A spokesman for the US attorney’s office for the Southern District of New York declined to comment.
No abuse charges have been filed as a result of the Guidepost report, though Matt Queen, a former Southwestern Baptist Theological Seminary professor and provost, pleaded guilty last fall to lying to the FBI, and last week was sentenced to six months of house arrest, a year of supervised release and a $2,000 fine.
But aside from Queen’s case, few details of the investigation have been made public. Given that national SBC leaders have no direct control over pastors or churches, it was always unclear what crimes SBC leaders might be charged with.

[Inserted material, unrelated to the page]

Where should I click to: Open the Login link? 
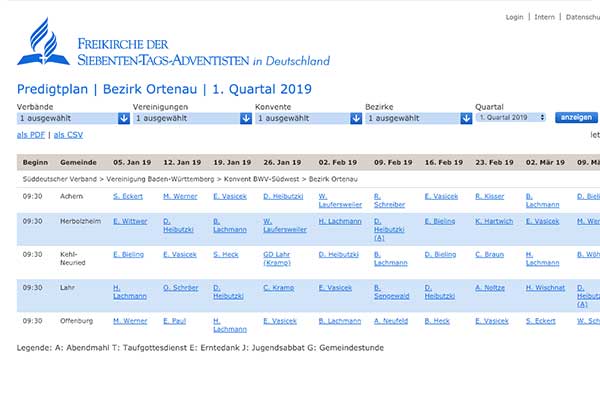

Leaders from Southwestern Baptist Theological Seminary, where Queen was once a professor as well as provost, said in a statement: “For more than two years, Southwestern fully cooperated with the DOJ throughout the investigation and is pleased that there were no findings of wrongdoing against the institution or current employees. We remain committed to ensuring the safety of all members of the seminary community.”

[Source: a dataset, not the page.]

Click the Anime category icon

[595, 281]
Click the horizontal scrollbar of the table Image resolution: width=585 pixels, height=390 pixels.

This is the second time the SBC’s attorneys have announced an end to the DOJ investigation. Last March, those attorneys said that the investigation into the Executive Committee, which oversees the denomination’s day-to-day operations, was over, but later clarified that the investigation into the denomination as a whole continued.
Southern Baptist leaders have spent more than $2 million on legal fees related to the investigation. Those fees, along with more than $3 million spent defending lawsuits filed by a pair of former SBC leaders named in the Guidepost report, and the cost of the Guidepost investigation itself, have drained the Executive Committee’s reserves and left it unable to pay its legal bills.
On Wednesday, Jeff Iorg, president and CEO of the Executive Committee, gave thanks for the investigation’s end. “We’re grateful that we can close this chapter in our legal proceedings and move forward,” he said.
The SBC’s attempts to manage accusations of sexual abuse have occupied the leadership for more than a decade, and the convention’s governing body, the annual meeting of “messengers” from local churches, has demanded reform, forcing the Executive Committee to commission the Guidepost investigation in a floor vote in 2021.
But critics of the reform efforts point to the cost of the Guidepost investigation to claim that it was a mistake. Abuse advocates worry that those critics will now use the end of the DOJ investigation to derail reforms.
The Guidepost report led Southern Baptists to pass a series of reforms intended to address abuse in churches, including more training and publishing a database of abusive pastors. Those reforms have largely stalled.
While the SBC has distributed training materials and hired a national staffer to help oversee reforms, the database has been tabled for now, with SBC leaders saying last month it is no longer a priority.
Abuse survivors now worry that the end of the investigation and the tabling of the database signal that abuse reforms have run out of steam.
“Everything seems to be falling apart,” said Lively.